Digital APUSH

Using Data to Investigate the Past

This page originated at apush.omeka.net. ≈ Digital APUSH is the product of Advanced Placement United States History students at Sunapee High School in Sunapee, New Hampshire. Completed each May following the AP Exam, these digital history projects introduce students to alternative methods of historical research, concentrating on text analysis, data collection, and the creation of data visualizations.

With each annual project it is hoped that students make a small but original contribution to historical scholarship. However, the projects are primarily about getting students to “do history” in a modern way. Instead of requiring simple reading and writing about the past, students are asked to work with large amounts of data, find meaning in the data, use digital tools to display insights visually, and then share everything online.
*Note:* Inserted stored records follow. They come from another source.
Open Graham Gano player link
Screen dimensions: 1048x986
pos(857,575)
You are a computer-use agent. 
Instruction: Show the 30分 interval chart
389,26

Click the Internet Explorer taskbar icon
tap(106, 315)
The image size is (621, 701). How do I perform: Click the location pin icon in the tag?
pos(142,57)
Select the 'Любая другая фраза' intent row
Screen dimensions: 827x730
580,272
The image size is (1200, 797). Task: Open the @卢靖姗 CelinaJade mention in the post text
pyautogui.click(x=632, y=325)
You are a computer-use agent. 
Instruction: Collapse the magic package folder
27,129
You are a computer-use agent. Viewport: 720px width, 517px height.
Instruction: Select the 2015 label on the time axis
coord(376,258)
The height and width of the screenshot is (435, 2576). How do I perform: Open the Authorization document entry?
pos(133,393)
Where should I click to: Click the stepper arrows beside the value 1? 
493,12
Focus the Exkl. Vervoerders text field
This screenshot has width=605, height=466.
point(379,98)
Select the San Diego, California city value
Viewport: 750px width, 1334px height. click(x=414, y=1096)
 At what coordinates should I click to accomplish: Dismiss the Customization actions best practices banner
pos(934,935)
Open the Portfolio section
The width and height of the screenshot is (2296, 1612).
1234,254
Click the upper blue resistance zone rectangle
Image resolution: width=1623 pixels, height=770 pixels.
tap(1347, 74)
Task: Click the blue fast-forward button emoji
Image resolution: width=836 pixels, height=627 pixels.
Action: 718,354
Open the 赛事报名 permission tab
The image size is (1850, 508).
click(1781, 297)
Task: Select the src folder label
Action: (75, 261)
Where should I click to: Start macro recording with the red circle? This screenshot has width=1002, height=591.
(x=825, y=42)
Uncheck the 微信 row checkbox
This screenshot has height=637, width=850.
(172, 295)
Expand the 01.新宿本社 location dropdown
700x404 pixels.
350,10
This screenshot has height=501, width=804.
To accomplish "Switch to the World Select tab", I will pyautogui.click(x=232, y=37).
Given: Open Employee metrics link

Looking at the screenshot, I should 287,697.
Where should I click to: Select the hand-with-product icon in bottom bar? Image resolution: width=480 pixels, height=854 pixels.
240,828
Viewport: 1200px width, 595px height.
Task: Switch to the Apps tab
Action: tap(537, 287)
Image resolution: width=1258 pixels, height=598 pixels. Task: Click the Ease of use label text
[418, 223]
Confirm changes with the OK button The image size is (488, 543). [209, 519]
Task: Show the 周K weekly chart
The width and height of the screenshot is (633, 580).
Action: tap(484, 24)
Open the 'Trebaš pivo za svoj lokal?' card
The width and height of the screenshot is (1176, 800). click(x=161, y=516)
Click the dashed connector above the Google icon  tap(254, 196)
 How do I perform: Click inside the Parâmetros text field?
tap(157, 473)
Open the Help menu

In short, Digital APUSH students are asked to act like 21st-century apprentice historians, examining the past quantitatively and taking research beyond textbooks, library books, periodicals, and traditional primary sources.

    • 2015 — Student work focused on text-mining the State and Provincial Papers of New Hampshire, which led to an analysis of anti-federalism within New Hampshire. 

    • 2017 — The project used more than 19,000 probate records to investigate life and life expectancy in colonial New England.

    • 2018 — Students text mined the papers of Thomas Jefferson and the tweets of Donald Trump in order to study issues and phrasing tendencies, and then tweeted as the 3rd president (@notrealTomJeff) in the words of the 45th (@realDonaldTrump).

    • 2019 — Data from newspapers.com were used to determine the most turbulent years in 20th-century United States history.

    • 2020 — The project examined the extent and tone of newspaper coverage in 1918 concerning the 1918 flu pandemic.

    • 2021 — Students looked for evidence of particular sentiments within numerous historical speeches.

    • 2022 — Students developed psychological profiles for songs and evaluated the profiles relative to their historical contexts.

    • 2023 — The project focused on building an election forecasting model for the NH primary.